Generally, it’s done in private. We work out a compromise. Management does not want a lot of attention focused on them. They’d rather work out a compromise and not have it on the ballot.
Are you bringing up other issues besides the confidential voting?
Yes. At National Education Corp., I spoke on the poison pill issue. Executive compensation is also a big issue now, and the media has picked up on it.
You have had some really obvious abuses, where you’ve got chief executives laying off workers and, at the same time, the board is allocating them large bonuses. It shakes the public’s sense of propriety. It’s an obvious out-of-whack situation.
As shareholders, we’re also concerned with the dollar amounts that the chief executives get paid. As long as their pay is linked to performance, we don’t have a problem with how much they get paid.
But don’t you need a strong management to ensure a company runs well?
Well, we’re not talking about shareholders providing management with advice on specific, day-to-day themes of how to run the company. Obviously, you’re paying management to run the company, they’re there day-to-day, and they need to develop the strategy. Where the problem comes in is when management fails to perform, and shareholders have no way to get rid of them.

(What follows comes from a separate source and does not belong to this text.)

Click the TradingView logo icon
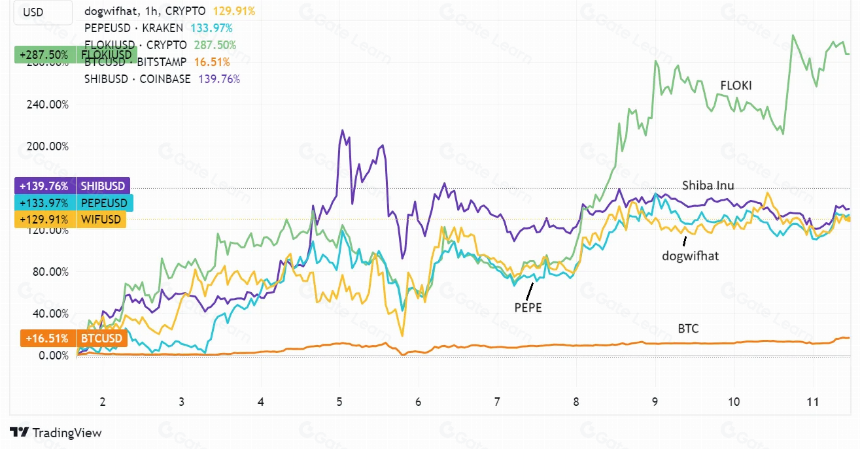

So is that the ultimate goal, to make a change in management when a company isn’t doing well?
The ultimate goal is to enable the shareholders to have the tools to hold management accountable. That doesn’t mean that we’re advocating some big upheaval, changing all the management. We want to see the best people in those positions. We want to see a meritocracy.
If there’s competition for jobs on the level of janitor or salesman or engineer, there should also be competition for jobs at the level of top management.
They should have to compete to be there, and by and large they don’t. They compete to get there. But once they get to those top management positions, the way the proxy system is set up, it’s very difficult to make any changes.
How did you get involved with the United Shareholders Assn.?
I don’t have a (master’s in business administration). In fact, I don’t even have a bachelor’s degree. But I’m somewhat successful in business, and I have a perspective that comes from a non-conventional, non-academic background. I’d read a couple of articles on Boone Pickens, and what he was talking about made sense to me.
I do what I can because, to me, it is an issue that affects everybody. If you don’t have a free market for corporate control, you can do a tremendous job as a worker and still be out of work. Not only does that affect you, but if you’re out of work, how are you going to come in my restaurant and spend money? You’re not. It affects everybody.
Would you ever take your company public?
Sure. When you go public, if you time it right, you make a fortune. But then you are an employee. So you have to accept that you must perform at a level competitive with whoever else shareholders could hire to do the job. Or you have to get out. And I would accept that.
One great thing about Boone Pickens is that he talks the talk, and he walks the walk. In his company, you don’t have a staggered board or a poison pill or a golden parachute program. You do have confidential voting of shares. In other words, the standards he sets for other managements, he lives up to himself.
On job security for chief executives. . .
“Top corporate management shouldn’t have a whole lot of job security. They’re getting paid a lot of money. If they can’t perform, they need to step aside for someone who can.”
On shareholders holding management accountable. . .
“If you’re a chief executive and you know that if you don’t perform, you’re out, then you’re going to be focused. If you know you’re there until you retire, where’s the incentive?”
On hostile takeovers. . .
“I don’t like the word ‘hostile’ takeover. It’s only necessarily hostile to management. It’s friendly to shareholders, who are paid a big premium.”
On educating shareholders. . .
“Once you know the facts about management entrenchment devices, you realize that these are clearly not in the interest of shareholders.”